You should use Rapidminer to complete Part A. Remember that the ID column is used specifically for identification and should not be included as a predictor variable in your machine learning prediction model.
Assume you are a manager at a local outpatient clinic.
You would like to offer patients at risk for obesity and hypercholesterolemia early interventions to help improve their health. Use the data in Cholesterol.xlsx file and use machine learning to identify four groups of similar patients, so you can offer tailored interventions to each group. In the gender column, 0 denotes Female, whereas a 1 denotes Male.
1a. What is the average cholesterol for the group with the highest overall cholesterol?
1b. Does this group have more males or females?
2. You have many patients who have still not signed up to use the patient portal, which allows patients to manage several health care related tasks online, such as medication refills, scheduling appointments and messaging their physician.
To increase patient portal adoption, you would like to send a targeted mail campaign to the group of current non-users who are more likely to sign up for the patient portal. Pick an appropriate machine learning program and use the Training.xlsx file to train your model and predict portal adoption for patients listed in Scoring.xlsx
2a. What machine learning algorithm would be appropriate: linear regression or logistic regression?
2b. What is the predicted patient portal adoption status for Patient ID 993? If targeted in the marketing campaign, is she likely to become an adopter or stay non-adopter?

- [EXERCISE DATA]
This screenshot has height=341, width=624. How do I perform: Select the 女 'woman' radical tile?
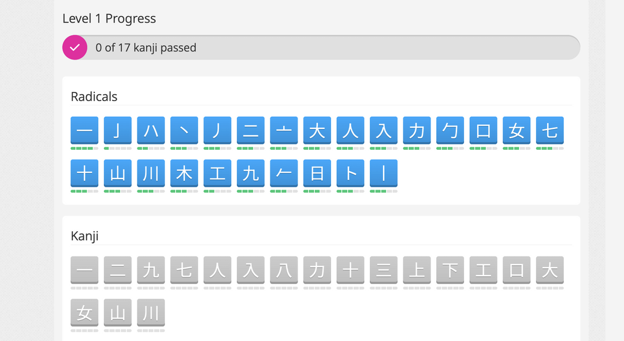pos(516,130)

- [WHAT YOU ARE ASKED TO DO] In the clinic assignment, which file is used to train the model that predicts patient portal adoption? Nothing in the listing is needed here.

- [REPLY] Training.xlsx